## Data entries
★ ★ ★ ★
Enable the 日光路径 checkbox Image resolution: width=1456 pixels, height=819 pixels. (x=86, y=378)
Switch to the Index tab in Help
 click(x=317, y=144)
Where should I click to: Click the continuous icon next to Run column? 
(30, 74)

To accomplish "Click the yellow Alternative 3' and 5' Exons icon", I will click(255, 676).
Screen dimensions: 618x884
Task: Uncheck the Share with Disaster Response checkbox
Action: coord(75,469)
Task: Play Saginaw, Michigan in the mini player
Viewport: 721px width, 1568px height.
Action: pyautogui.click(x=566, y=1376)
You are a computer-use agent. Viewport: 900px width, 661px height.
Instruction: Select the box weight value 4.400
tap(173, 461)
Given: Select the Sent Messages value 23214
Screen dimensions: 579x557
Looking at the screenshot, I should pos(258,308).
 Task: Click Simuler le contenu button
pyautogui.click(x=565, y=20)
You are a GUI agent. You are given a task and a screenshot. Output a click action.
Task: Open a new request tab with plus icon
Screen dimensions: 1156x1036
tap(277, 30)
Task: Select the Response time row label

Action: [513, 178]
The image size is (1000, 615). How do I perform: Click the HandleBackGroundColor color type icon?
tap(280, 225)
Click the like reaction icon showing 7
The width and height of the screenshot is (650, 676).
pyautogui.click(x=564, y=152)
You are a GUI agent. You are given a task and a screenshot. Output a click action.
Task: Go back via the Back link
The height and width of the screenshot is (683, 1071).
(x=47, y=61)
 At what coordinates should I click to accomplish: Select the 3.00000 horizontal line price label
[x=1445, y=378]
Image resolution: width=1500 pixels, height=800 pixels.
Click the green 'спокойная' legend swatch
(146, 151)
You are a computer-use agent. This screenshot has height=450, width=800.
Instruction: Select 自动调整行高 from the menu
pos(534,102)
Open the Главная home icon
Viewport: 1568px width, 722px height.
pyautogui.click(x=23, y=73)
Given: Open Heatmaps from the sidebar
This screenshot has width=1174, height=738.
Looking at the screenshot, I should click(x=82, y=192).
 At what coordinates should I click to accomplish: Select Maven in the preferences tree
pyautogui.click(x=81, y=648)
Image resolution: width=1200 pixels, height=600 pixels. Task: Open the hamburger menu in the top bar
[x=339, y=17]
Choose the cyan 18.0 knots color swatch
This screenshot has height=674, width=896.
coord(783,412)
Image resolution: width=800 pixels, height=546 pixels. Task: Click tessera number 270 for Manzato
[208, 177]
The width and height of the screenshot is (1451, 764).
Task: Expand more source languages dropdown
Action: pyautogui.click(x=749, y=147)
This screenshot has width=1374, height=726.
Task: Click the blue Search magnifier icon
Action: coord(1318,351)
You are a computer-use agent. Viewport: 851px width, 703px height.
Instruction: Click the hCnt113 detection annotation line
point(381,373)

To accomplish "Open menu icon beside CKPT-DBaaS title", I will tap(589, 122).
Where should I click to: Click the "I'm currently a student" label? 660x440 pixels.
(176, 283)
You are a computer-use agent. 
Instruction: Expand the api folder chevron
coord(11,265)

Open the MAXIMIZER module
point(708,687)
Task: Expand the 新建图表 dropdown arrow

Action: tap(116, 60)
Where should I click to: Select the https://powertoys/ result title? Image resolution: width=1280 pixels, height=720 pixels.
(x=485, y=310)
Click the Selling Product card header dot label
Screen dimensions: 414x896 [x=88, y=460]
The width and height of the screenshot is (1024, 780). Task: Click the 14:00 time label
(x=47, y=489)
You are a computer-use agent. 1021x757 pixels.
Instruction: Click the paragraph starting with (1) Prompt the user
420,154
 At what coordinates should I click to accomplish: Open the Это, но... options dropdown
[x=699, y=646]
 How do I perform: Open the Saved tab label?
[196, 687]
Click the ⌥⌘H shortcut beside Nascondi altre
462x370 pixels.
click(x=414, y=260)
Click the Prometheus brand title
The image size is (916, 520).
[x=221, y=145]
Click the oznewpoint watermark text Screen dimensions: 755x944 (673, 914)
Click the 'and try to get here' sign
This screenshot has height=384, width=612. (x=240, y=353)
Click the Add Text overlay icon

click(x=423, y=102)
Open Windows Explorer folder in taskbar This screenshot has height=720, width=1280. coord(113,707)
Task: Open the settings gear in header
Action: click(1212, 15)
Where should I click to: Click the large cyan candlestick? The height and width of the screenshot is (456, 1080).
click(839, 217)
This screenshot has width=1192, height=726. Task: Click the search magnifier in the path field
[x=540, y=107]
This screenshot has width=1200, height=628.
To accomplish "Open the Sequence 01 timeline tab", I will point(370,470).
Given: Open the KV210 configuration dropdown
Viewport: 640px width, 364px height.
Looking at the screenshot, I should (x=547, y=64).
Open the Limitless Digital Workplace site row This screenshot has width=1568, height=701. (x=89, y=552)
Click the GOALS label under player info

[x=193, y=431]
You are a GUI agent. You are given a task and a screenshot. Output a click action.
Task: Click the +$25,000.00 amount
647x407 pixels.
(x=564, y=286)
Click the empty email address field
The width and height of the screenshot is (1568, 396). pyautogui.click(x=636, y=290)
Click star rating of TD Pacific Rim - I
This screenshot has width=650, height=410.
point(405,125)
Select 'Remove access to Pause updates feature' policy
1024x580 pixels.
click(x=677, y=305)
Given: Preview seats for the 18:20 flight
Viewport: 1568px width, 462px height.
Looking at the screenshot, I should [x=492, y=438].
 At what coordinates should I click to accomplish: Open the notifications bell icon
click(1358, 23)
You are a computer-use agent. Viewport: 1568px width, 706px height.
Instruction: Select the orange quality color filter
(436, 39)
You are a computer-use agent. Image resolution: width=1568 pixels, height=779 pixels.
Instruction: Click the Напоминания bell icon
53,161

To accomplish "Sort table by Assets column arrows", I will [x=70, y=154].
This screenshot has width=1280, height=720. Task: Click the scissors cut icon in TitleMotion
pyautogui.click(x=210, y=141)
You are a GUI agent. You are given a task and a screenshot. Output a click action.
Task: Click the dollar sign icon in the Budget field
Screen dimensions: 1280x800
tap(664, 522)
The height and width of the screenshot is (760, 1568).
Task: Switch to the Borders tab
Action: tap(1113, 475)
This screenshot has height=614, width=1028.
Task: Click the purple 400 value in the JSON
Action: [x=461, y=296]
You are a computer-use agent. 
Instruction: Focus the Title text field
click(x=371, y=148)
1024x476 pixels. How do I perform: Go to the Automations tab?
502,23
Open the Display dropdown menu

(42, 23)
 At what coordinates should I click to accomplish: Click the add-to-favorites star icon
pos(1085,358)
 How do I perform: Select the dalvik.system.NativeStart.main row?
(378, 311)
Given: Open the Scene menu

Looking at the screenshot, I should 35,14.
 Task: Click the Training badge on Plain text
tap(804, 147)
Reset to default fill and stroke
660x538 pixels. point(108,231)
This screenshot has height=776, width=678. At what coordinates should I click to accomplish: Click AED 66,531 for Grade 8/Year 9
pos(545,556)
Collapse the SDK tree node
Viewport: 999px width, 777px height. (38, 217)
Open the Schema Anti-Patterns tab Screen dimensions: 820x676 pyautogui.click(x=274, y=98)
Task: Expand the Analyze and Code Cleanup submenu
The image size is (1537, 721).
★ ★ ★ ★
## Aim of the task
The records above must be restated. Preserve every word.

## Solved problem
Enable the 日光路径 checkbox Image resolution: width=1456 pixels, height=819 pixels. (x=86, y=378)
Switch to the Index tab in Help
 click(x=317, y=144)
Where should I click to: Click the continuous icon next to Run column? 
(30, 74)

To accomplish "Click the yellow Alternative 3' and 5' Exons icon", I will click(255, 676).
Screen dimensions: 618x884
Task: Uncheck the Share with Disaster Response checkbox
Action: coord(75,469)
Task: Play Saginaw, Michigan in the mini player
Viewport: 721px width, 1568px height.
Action: pyautogui.click(x=566, y=1376)
You are a computer-use agent. Viewport: 900px width, 661px height.
Instruction: Select the box weight value 4.400
tap(173, 461)
Given: Select the Sent Messages value 23214
Screen dimensions: 579x557
Looking at the screenshot, I should pos(258,308).
 Task: Click Simuler le contenu button
pyautogui.click(x=565, y=20)
You are a GUI agent. You are given a task and a screenshot. Output a click action.
Task: Open a new request tab with plus icon
Screen dimensions: 1156x1036
tap(277, 30)
Task: Select the Response time row label

Action: [513, 178]
The image size is (1000, 615). How do I perform: Click the HandleBackGroundColor color type icon?
tap(280, 225)
Click the like reaction icon showing 7
The width and height of the screenshot is (650, 676).
pyautogui.click(x=564, y=152)
You are a GUI agent. You are given a task and a screenshot. Output a click action.
Task: Go back via the Back link
The height and width of the screenshot is (683, 1071).
(x=47, y=61)
 At what coordinates should I click to accomplish: Select the 3.00000 horizontal line price label
[x=1445, y=378]
Image resolution: width=1500 pixels, height=800 pixels.
Click the green 'спокойная' legend swatch
(146, 151)
You are a computer-use agent. This screenshot has height=450, width=800.
Instruction: Select 自动调整行高 from the menu
pos(534,102)
Open the Главная home icon
Viewport: 1568px width, 722px height.
pyautogui.click(x=23, y=73)
Given: Open Heatmaps from the sidebar
This screenshot has width=1174, height=738.
Looking at the screenshot, I should click(x=82, y=192).
 At what coordinates should I click to accomplish: Select Maven in the preferences tree
pyautogui.click(x=81, y=648)
Image resolution: width=1200 pixels, height=600 pixels. Task: Open the hamburger menu in the top bar
[x=339, y=17]
Choose the cyan 18.0 knots color swatch
This screenshot has height=674, width=896.
coord(783,412)
Image resolution: width=800 pixels, height=546 pixels. Task: Click tessera number 270 for Manzato
[208, 177]
The width and height of the screenshot is (1451, 764).
Task: Expand more source languages dropdown
Action: pyautogui.click(x=749, y=147)
This screenshot has width=1374, height=726.
Task: Click the blue Search magnifier icon
Action: coord(1318,351)
You are a computer-use agent. Viewport: 851px width, 703px height.
Instruction: Click the hCnt113 detection annotation line
point(381,373)

To accomplish "Open menu icon beside CKPT-DBaaS title", I will tap(589, 122).
Where should I click to: Click the "I'm currently a student" label? 660x440 pixels.
(176, 283)
You are a computer-use agent. 
Instruction: Expand the api folder chevron
coord(11,265)

Open the MAXIMIZER module
point(708,687)
Task: Expand the 新建图表 dropdown arrow

Action: tap(116, 60)
Where should I click to: Select the https://powertoys/ result title? Image resolution: width=1280 pixels, height=720 pixels.
(x=485, y=310)
Click the Selling Product card header dot label
Screen dimensions: 414x896 [x=88, y=460]
The width and height of the screenshot is (1024, 780). Task: Click the 14:00 time label
(x=47, y=489)
You are a computer-use agent. 1021x757 pixels.
Instruction: Click the paragraph starting with (1) Prompt the user
420,154
 At what coordinates should I click to accomplish: Open the Это, но... options dropdown
[x=699, y=646]
 How do I perform: Open the Saved tab label?
[196, 687]
Click the ⌥⌘H shortcut beside Nascondi altre
462x370 pixels.
click(x=414, y=260)
Click the Prometheus brand title
The image size is (916, 520).
[x=221, y=145]
Click the oznewpoint watermark text Screen dimensions: 755x944 (673, 914)
Click the 'and try to get here' sign
This screenshot has height=384, width=612. (x=240, y=353)
Click the Add Text overlay icon

click(x=423, y=102)
Open Windows Explorer folder in taskbar This screenshot has height=720, width=1280. coord(113,707)
Task: Open the settings gear in header
Action: click(1212, 15)
Where should I click to: Click the large cyan candlestick? The height and width of the screenshot is (456, 1080).
click(839, 217)
This screenshot has width=1192, height=726. Task: Click the search magnifier in the path field
[x=540, y=107]
This screenshot has width=1200, height=628.
To accomplish "Open the Sequence 01 timeline tab", I will point(370,470).
Given: Open the KV210 configuration dropdown
Viewport: 640px width, 364px height.
Looking at the screenshot, I should (x=547, y=64).
Open the Limitless Digital Workplace site row This screenshot has width=1568, height=701. (x=89, y=552)
Click the GOALS label under player info

[x=193, y=431]
You are a GUI agent. You are given a task and a screenshot. Output a click action.
Task: Click the +$25,000.00 amount
647x407 pixels.
(x=564, y=286)
Click the empty email address field
The width and height of the screenshot is (1568, 396). pyautogui.click(x=636, y=290)
Click star rating of TD Pacific Rim - I
This screenshot has width=650, height=410.
point(405,125)
Select 'Remove access to Pause updates feature' policy
1024x580 pixels.
click(x=677, y=305)
Given: Preview seats for the 18:20 flight
Viewport: 1568px width, 462px height.
Looking at the screenshot, I should [x=492, y=438].
 At what coordinates should I click to accomplish: Open the notifications bell icon
click(1358, 23)
You are a computer-use agent. Viewport: 1568px width, 706px height.
Instruction: Select the orange quality color filter
(436, 39)
You are a computer-use agent. Image resolution: width=1568 pixels, height=779 pixels.
Instruction: Click the Напоминания bell icon
53,161

To accomplish "Sort table by Assets column arrows", I will [x=70, y=154].
This screenshot has width=1280, height=720. Task: Click the scissors cut icon in TitleMotion
pyautogui.click(x=210, y=141)
You are a GUI agent. You are given a task and a screenshot. Output a click action.
Task: Click the dollar sign icon in the Budget field
Screen dimensions: 1280x800
tap(664, 522)
The height and width of the screenshot is (760, 1568).
Task: Switch to the Borders tab
Action: tap(1113, 475)
This screenshot has height=614, width=1028.
Task: Click the purple 400 value in the JSON
Action: [x=461, y=296]
You are a computer-use agent. 
Instruction: Focus the Title text field
click(x=371, y=148)
1024x476 pixels. How do I perform: Go to the Automations tab?
502,23
Open the Display dropdown menu

(42, 23)
 At what coordinates should I click to accomplish: Click the add-to-favorites star icon
pos(1085,358)
 How do I perform: Select the dalvik.system.NativeStart.main row?
(378, 311)
Given: Open the Scene menu

Looking at the screenshot, I should 35,14.
 Task: Click the Training badge on Plain text
tap(804, 147)
Reset to default fill and stroke
660x538 pixels. point(108,231)
This screenshot has height=776, width=678. At what coordinates should I click to accomplish: Click AED 66,531 for Grade 8/Year 9
pos(545,556)
Collapse the SDK tree node
Viewport: 999px width, 777px height. (38, 217)
Open the Schema Anti-Patterns tab Screen dimensions: 820x676 pyautogui.click(x=274, y=98)
Task: Expand the Analyze and Code Cleanup submenu
The image size is (1537, 721).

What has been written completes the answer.